◆ What you need to do
The entries are given below. Output each one unchanged.

Records from a dataset
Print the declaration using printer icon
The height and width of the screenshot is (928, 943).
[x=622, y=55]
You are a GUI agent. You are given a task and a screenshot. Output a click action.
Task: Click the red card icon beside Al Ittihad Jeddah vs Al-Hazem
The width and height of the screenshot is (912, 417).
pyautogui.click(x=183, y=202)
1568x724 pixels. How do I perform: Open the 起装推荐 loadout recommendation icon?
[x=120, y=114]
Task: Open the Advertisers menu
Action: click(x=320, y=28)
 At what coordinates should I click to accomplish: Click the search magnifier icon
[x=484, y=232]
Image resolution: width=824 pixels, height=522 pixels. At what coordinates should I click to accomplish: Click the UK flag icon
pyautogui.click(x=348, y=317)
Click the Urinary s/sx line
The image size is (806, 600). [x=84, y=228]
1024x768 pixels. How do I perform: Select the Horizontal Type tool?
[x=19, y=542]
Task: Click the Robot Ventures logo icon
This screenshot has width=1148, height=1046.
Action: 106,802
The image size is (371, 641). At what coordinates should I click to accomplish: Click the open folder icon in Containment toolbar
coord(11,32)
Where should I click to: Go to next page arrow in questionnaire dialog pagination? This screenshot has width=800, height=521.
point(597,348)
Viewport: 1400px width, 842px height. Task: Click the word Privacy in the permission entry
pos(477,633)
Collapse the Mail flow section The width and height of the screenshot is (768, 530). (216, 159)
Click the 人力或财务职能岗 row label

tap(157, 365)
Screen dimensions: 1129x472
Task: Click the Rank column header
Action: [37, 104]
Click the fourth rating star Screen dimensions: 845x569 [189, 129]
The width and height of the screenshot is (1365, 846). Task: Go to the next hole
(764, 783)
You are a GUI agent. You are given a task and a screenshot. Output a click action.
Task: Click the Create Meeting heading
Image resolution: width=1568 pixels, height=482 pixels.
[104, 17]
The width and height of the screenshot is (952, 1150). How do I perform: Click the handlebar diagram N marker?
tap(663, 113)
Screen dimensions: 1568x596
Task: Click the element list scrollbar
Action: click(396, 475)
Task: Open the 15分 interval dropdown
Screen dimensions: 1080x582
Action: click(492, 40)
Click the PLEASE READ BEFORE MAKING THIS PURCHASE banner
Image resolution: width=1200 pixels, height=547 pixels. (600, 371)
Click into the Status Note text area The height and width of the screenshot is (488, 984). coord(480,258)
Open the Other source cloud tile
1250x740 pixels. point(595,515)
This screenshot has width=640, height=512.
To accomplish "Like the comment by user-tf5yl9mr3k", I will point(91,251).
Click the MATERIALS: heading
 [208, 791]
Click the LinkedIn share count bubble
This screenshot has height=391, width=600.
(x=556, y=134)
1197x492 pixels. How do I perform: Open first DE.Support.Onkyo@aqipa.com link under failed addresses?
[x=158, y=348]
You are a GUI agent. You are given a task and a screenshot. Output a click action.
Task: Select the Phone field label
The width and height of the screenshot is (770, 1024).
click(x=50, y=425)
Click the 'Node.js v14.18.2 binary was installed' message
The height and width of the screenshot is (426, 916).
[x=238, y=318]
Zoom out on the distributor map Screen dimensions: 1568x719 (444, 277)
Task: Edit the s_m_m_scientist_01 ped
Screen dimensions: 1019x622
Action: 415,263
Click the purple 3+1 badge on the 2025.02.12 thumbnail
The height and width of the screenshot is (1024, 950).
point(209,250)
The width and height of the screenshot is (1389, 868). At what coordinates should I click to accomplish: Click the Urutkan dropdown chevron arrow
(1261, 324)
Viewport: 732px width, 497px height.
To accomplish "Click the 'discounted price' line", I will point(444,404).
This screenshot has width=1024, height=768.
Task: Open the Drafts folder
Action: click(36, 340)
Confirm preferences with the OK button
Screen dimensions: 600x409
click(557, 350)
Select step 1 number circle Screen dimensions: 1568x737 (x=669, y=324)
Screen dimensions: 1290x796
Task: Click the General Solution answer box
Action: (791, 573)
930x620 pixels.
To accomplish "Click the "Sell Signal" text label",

◆ Solved problem
Print the declaration using printer icon
The height and width of the screenshot is (928, 943).
[x=622, y=55]
You are a GUI agent. You are given a task and a screenshot. Output a click action.
Task: Click the red card icon beside Al Ittihad Jeddah vs Al-Hazem
The width and height of the screenshot is (912, 417).
pyautogui.click(x=183, y=202)
1568x724 pixels. How do I perform: Open the 起装推荐 loadout recommendation icon?
[x=120, y=114]
Task: Open the Advertisers menu
Action: click(x=320, y=28)
 At what coordinates should I click to accomplish: Click the search magnifier icon
[x=484, y=232]
Image resolution: width=824 pixels, height=522 pixels. At what coordinates should I click to accomplish: Click the UK flag icon
pyautogui.click(x=348, y=317)
Click the Urinary s/sx line
The image size is (806, 600). [x=84, y=228]
1024x768 pixels. How do I perform: Select the Horizontal Type tool?
[x=19, y=542]
Task: Click the Robot Ventures logo icon
This screenshot has width=1148, height=1046.
Action: 106,802
The image size is (371, 641). At what coordinates should I click to accomplish: Click the open folder icon in Containment toolbar
coord(11,32)
Where should I click to: Go to next page arrow in questionnaire dialog pagination? This screenshot has width=800, height=521.
point(597,348)
Viewport: 1400px width, 842px height. Task: Click the word Privacy in the permission entry
pos(477,633)
Collapse the Mail flow section The width and height of the screenshot is (768, 530). (216, 159)
Click the 人力或财务职能岗 row label

tap(157, 365)
Screen dimensions: 1129x472
Task: Click the Rank column header
Action: [37, 104]
Click the fourth rating star Screen dimensions: 845x569 [189, 129]
The width and height of the screenshot is (1365, 846). Task: Go to the next hole
(764, 783)
You are a GUI agent. You are given a task and a screenshot. Output a click action.
Task: Click the Create Meeting heading
Image resolution: width=1568 pixels, height=482 pixels.
[104, 17]
The width and height of the screenshot is (952, 1150). How do I perform: Click the handlebar diagram N marker?
tap(663, 113)
Screen dimensions: 1568x596
Task: Click the element list scrollbar
Action: click(396, 475)
Task: Open the 15分 interval dropdown
Screen dimensions: 1080x582
Action: click(492, 40)
Click the PLEASE READ BEFORE MAKING THIS PURCHASE banner
Image resolution: width=1200 pixels, height=547 pixels. (600, 371)
Click into the Status Note text area The height and width of the screenshot is (488, 984). coord(480,258)
Open the Other source cloud tile
1250x740 pixels. point(595,515)
This screenshot has width=640, height=512.
To accomplish "Like the comment by user-tf5yl9mr3k", I will point(91,251).
Click the MATERIALS: heading
 [208, 791]
Click the LinkedIn share count bubble
This screenshot has height=391, width=600.
(x=556, y=134)
1197x492 pixels. How do I perform: Open first DE.Support.Onkyo@aqipa.com link under failed addresses?
[x=158, y=348]
You are a GUI agent. You are given a task and a screenshot. Output a click action.
Task: Select the Phone field label
The width and height of the screenshot is (770, 1024).
click(x=50, y=425)
Click the 'Node.js v14.18.2 binary was installed' message
The height and width of the screenshot is (426, 916).
[x=238, y=318]
Zoom out on the distributor map Screen dimensions: 1568x719 (444, 277)
Task: Edit the s_m_m_scientist_01 ped
Screen dimensions: 1019x622
Action: 415,263
Click the purple 3+1 badge on the 2025.02.12 thumbnail
The height and width of the screenshot is (1024, 950).
point(209,250)
The width and height of the screenshot is (1389, 868). At what coordinates should I click to accomplish: Click the Urutkan dropdown chevron arrow
(1261, 324)
Viewport: 732px width, 497px height.
To accomplish "Click the 'discounted price' line", I will point(444,404).
This screenshot has width=1024, height=768.
Task: Open the Drafts folder
Action: click(36, 340)
Confirm preferences with the OK button
Screen dimensions: 600x409
click(557, 350)
Select step 1 number circle Screen dimensions: 1568x737 (x=669, y=324)
Screen dimensions: 1290x796
Task: Click the General Solution answer box
Action: (791, 573)
930x620 pixels.
To accomplish "Click the "Sell Signal" text label",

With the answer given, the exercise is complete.